─── INPUT DATA ───

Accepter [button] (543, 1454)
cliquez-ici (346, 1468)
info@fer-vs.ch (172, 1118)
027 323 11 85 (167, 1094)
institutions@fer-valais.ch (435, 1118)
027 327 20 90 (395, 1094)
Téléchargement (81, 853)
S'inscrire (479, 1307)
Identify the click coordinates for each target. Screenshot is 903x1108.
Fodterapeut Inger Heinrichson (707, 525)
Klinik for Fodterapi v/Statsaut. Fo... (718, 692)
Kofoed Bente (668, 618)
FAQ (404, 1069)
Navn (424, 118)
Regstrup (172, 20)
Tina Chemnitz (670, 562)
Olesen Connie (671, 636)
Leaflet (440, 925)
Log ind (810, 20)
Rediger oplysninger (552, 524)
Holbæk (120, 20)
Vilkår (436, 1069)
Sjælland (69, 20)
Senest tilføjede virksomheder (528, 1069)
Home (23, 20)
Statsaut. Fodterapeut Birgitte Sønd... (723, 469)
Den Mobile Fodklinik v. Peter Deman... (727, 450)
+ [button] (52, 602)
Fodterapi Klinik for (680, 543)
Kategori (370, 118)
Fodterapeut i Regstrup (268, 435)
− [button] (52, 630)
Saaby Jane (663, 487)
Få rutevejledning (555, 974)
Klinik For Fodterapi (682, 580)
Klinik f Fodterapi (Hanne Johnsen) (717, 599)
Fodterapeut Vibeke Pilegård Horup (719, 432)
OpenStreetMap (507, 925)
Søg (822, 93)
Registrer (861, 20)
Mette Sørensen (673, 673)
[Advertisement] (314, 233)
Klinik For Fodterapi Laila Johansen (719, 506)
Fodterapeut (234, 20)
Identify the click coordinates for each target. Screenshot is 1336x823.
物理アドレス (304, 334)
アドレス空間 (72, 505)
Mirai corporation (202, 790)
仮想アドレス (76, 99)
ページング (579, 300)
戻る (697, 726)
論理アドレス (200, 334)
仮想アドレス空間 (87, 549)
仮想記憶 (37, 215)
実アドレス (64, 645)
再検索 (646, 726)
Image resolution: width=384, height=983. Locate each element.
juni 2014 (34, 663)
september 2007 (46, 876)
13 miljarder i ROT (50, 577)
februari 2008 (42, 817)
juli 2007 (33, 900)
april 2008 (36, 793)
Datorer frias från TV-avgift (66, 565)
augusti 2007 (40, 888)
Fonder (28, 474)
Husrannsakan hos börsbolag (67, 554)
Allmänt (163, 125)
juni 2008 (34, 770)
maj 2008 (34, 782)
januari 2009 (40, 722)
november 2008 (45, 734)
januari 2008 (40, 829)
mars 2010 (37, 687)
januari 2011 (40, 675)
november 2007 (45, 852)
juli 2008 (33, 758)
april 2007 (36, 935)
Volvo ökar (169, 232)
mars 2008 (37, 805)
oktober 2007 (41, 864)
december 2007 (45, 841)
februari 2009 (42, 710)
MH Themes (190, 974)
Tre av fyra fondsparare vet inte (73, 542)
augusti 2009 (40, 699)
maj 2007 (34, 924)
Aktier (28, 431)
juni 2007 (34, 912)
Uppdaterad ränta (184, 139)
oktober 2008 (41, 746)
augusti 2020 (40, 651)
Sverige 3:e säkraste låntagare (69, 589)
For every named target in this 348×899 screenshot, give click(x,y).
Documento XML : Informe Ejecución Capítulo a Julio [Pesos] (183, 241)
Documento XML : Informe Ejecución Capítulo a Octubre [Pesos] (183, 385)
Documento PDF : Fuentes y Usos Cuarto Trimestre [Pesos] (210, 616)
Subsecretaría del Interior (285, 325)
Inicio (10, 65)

───

Recast the material as a Markdown table with the columns Row and Line. Start at the first line of the material and end at the line containing "Saaby Jane (663, 487)", including both ends, numbering each line and leaving out blank lines.

| Row | Line |
|---|---|
| 1 | Accepter [button] (543, 1454) |
| 2 | cliquez-ici (346, 1468) |
| 3 | info@fer-vs.ch (172, 1118) |
| 4 | 027 323 11 85 (167, 1094) |
| 5 | institutions@fer-valais.ch (435, 1118) |
| 6 | 027 327 20 90 (395, 1094) |
| 7 | Téléchargement (81, 853) |
| 8 | S'inscrire (479, 1307) |
| 9 | Identify the click coordinates for each target. Screenshot is 903x1108. |
| 10 | Fodterapeut Inger Heinrichson (707, 525) |
| 11 | Klinik for Fodterapi v/Statsaut. Fo... (718, 692) |
| 12 | Kofoed Bente (668, 618) |
| 13 | FAQ (404, 1069) |
| 14 | Navn (424, 118) |
| 15 | Regstrup (172, 20) |
| 16 | Tina Chemnitz (670, 562) |
| 17 | Olesen Connie (671, 636) |
| 18 | Leaflet (440, 925) |
| 19 | Log ind (810, 20) |
| 20 | Rediger oplysninger (552, 524) |
| 21 | Holbæk (120, 20) |
| 22 | Vilkår (436, 1069) |
| 23 | Sjælland (69, 20) |
| 24 | Senest tilføjede virksomheder (528, 1069) |
| 25 | Home (23, 20) |
| 26 | Statsaut. Fodterapeut Birgitte Sønd... (723, 469) |
| 27 | Den Mobile Fodklinik v. Peter Deman... (727, 450) |
| 28 | + [button] (52, 602) |
| 29 | Fodterapi Klinik for (680, 543) |
| 30 | Kategori (370, 118) |
| 31 | Fodterapeut i Regstrup (268, 435) |
| 32 | − [button] (52, 630) |
| 33 | Saaby Jane (663, 487) |